***** Record set

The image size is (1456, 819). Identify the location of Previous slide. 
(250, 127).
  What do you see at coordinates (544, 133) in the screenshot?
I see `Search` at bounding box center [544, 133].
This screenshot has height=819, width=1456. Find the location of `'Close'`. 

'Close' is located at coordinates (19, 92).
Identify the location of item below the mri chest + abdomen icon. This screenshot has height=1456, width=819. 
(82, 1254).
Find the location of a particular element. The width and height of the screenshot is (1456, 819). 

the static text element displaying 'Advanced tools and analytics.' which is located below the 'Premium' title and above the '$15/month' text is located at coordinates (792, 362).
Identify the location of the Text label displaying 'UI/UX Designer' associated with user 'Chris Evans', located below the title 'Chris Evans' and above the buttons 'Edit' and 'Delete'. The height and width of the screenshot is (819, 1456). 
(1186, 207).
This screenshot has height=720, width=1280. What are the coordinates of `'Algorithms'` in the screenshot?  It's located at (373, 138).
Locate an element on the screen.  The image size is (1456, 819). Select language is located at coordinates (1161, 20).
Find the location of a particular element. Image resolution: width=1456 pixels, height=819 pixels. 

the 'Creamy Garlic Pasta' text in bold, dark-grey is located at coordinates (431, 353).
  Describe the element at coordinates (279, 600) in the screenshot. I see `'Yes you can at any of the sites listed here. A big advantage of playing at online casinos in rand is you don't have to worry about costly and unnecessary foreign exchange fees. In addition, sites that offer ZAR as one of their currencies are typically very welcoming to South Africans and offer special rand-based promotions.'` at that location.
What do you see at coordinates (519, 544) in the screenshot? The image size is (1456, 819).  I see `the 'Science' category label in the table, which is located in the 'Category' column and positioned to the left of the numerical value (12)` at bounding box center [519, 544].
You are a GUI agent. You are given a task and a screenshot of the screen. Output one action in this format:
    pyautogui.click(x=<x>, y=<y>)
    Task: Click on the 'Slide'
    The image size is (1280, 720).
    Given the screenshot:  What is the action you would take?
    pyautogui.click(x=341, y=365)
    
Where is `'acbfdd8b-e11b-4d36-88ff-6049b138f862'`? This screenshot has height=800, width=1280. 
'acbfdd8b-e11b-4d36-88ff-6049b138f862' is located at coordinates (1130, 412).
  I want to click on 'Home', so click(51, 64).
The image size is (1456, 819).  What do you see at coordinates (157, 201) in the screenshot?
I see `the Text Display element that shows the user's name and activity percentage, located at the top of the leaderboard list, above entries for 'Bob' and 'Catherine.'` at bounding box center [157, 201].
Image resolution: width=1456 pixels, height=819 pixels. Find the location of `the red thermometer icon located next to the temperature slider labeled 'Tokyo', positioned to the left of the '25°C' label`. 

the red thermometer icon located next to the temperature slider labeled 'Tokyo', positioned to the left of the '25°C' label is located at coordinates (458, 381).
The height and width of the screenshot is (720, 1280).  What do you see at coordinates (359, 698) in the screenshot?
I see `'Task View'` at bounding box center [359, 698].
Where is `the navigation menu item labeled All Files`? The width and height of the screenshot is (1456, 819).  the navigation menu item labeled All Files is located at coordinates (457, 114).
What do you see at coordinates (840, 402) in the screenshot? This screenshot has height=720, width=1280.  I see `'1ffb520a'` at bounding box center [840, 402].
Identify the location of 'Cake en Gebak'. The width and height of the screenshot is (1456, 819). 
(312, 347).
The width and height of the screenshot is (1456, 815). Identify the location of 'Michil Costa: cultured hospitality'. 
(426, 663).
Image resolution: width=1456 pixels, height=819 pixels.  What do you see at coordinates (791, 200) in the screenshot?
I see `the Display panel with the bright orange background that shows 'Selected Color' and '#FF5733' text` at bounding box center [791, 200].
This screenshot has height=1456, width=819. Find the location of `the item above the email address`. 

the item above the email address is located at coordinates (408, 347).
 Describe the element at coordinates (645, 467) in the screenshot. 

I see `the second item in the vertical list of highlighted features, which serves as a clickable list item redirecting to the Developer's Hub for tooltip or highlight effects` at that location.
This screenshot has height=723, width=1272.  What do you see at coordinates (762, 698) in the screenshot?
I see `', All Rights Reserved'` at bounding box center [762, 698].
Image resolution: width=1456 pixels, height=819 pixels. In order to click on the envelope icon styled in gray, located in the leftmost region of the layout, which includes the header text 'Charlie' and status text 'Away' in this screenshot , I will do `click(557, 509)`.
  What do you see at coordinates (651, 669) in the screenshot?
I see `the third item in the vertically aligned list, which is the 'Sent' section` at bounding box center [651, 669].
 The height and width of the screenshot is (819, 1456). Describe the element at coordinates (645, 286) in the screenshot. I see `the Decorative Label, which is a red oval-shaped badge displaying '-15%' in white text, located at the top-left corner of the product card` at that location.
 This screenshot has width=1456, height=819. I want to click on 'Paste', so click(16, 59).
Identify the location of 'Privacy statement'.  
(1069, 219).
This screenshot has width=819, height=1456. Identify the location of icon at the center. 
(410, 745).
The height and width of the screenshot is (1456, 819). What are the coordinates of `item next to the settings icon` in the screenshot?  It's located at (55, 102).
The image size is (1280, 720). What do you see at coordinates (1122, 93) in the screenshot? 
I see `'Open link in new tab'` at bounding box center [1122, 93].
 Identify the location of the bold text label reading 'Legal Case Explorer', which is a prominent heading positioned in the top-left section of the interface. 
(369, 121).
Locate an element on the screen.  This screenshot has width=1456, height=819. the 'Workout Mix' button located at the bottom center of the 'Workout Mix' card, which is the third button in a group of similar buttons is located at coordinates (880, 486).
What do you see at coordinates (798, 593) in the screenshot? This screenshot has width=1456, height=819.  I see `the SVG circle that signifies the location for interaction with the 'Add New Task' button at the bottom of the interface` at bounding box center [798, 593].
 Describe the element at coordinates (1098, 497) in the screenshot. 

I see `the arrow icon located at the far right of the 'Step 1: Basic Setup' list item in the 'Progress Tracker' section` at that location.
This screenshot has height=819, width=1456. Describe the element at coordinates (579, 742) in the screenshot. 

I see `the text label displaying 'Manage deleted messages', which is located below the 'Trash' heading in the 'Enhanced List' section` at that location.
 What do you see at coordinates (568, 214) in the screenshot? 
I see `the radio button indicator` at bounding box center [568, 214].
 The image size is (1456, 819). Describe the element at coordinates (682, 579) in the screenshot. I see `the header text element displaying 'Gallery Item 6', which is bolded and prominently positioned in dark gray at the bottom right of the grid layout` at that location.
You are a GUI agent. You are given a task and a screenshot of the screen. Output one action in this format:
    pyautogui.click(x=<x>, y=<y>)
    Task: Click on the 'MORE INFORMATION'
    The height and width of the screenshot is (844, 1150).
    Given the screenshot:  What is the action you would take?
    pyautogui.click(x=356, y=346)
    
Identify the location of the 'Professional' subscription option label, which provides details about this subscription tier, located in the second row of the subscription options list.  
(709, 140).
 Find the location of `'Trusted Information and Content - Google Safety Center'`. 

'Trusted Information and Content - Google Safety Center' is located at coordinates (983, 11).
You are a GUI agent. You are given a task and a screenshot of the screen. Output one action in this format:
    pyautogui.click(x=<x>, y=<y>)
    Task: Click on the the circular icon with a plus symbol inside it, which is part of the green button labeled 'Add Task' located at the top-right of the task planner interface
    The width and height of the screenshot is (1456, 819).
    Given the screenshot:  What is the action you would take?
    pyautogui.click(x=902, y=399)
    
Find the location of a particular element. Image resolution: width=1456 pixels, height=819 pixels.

**********

- **Job**:
Pull out every line of the records that contains the word "slider" and copy each one in full.

- **Response**:
Image resolution: width=1456 pixels, height=819 pixels. Find the location of `the red thermometer icon located next to the temperature slider labeled 'Tokyo', positioned to the left of the '25°C' label`. 
the red thermometer icon located next to the temperature slider labeled 'Tokyo', positioned to the left of the '25°C' label is located at coordinates (458, 381).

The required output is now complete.